(Items from a dataset)
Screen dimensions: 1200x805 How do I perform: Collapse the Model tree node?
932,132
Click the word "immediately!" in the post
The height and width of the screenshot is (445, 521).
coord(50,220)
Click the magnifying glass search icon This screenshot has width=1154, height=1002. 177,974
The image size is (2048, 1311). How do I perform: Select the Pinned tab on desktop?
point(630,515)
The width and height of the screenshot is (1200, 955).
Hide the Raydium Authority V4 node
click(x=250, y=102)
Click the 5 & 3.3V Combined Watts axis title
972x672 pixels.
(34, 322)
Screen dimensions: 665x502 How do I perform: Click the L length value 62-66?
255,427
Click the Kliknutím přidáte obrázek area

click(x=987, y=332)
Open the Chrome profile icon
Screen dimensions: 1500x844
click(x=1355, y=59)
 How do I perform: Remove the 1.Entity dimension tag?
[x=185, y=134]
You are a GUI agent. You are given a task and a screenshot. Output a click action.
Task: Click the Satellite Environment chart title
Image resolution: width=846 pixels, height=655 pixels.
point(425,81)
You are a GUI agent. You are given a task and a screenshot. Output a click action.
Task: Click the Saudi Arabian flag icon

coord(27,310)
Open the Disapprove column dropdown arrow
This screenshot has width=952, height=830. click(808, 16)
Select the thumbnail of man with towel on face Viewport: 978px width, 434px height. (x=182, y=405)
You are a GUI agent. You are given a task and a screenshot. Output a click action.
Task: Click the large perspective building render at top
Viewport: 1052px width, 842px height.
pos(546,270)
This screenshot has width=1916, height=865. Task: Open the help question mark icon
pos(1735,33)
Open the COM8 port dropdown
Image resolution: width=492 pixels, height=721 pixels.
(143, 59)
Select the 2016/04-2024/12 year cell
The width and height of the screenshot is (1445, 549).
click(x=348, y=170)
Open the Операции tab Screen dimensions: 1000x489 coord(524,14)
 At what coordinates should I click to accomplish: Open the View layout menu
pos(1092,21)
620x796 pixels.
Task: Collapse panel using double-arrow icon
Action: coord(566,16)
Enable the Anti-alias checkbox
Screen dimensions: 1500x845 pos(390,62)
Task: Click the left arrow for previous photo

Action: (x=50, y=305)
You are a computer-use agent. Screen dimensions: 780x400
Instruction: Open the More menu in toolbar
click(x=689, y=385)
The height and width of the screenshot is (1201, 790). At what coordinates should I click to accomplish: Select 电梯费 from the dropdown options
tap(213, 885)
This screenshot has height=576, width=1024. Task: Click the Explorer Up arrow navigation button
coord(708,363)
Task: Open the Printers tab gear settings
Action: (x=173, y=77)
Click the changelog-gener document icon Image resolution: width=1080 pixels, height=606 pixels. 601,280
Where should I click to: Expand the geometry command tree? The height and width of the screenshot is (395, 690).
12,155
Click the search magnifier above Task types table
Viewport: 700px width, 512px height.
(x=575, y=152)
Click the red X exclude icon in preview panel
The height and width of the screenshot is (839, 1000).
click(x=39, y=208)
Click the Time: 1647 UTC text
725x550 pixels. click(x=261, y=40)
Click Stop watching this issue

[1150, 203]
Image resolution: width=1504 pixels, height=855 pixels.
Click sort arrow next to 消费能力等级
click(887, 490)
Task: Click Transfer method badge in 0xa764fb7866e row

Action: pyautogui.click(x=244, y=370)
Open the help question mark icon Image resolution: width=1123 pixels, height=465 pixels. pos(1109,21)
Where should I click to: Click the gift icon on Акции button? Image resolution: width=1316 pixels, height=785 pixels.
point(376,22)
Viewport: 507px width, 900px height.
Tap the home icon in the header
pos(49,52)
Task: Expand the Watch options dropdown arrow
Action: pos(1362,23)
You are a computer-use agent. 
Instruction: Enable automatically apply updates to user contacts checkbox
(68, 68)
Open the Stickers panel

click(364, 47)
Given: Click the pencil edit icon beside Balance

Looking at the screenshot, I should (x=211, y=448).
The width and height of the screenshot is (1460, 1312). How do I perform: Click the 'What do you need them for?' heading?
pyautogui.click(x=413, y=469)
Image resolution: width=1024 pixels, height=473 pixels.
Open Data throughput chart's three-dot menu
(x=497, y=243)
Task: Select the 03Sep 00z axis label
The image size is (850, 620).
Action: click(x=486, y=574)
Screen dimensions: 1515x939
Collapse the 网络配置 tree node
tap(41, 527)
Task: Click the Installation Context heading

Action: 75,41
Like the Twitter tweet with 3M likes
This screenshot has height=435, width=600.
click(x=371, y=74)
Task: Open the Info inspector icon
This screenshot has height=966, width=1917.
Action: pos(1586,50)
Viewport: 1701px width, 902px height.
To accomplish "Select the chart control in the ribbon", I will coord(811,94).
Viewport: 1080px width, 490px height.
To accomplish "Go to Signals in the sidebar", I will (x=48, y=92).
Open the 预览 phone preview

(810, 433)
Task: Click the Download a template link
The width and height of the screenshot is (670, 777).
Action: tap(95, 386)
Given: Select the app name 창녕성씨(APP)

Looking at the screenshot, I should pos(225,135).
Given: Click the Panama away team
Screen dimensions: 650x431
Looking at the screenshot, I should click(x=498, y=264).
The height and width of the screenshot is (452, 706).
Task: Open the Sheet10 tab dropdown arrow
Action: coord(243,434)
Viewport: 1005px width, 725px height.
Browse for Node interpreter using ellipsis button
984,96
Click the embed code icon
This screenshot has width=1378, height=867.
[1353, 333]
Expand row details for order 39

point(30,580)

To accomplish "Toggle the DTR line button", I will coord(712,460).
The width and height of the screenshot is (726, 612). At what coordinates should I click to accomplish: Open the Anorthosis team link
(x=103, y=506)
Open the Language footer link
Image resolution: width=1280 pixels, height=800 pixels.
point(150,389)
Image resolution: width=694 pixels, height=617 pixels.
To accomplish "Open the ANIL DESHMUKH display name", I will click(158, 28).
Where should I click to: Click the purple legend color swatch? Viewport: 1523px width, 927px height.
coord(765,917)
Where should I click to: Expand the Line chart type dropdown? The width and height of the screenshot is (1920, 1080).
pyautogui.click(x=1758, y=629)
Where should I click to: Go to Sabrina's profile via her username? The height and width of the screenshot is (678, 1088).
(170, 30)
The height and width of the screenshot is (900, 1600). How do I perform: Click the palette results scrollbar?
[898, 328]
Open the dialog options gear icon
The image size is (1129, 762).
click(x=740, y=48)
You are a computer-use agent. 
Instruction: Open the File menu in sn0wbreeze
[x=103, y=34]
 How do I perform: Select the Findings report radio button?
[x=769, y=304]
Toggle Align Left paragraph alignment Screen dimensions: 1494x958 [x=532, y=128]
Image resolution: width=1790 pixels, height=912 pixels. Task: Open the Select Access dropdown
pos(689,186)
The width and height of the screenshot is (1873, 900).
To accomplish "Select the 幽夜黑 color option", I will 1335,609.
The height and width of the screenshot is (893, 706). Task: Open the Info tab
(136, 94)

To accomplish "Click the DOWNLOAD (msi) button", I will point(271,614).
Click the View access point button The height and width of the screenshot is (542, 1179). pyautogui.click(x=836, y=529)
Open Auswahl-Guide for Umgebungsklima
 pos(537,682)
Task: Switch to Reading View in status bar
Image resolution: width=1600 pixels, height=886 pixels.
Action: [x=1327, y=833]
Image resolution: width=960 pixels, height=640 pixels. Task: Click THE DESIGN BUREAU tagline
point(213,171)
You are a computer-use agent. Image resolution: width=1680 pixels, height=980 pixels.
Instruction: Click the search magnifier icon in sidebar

▸ EXERCISE REQUIREMENTS: Look back at the entries above. Retype the line with "Given: Select the app name 창녕성씨(APP)", the line with "Viewport: 1005px width, 725px height.", and all lines in between.

▸ PROBLEM SOLUTION:
Given: Select the app name 창녕성씨(APP)

Looking at the screenshot, I should pos(225,135).
Given: Click the Panama away team
Screen dimensions: 650x431
Looking at the screenshot, I should click(x=498, y=264).
The height and width of the screenshot is (452, 706).
Task: Open the Sheet10 tab dropdown arrow
Action: coord(243,434)
Viewport: 1005px width, 725px height.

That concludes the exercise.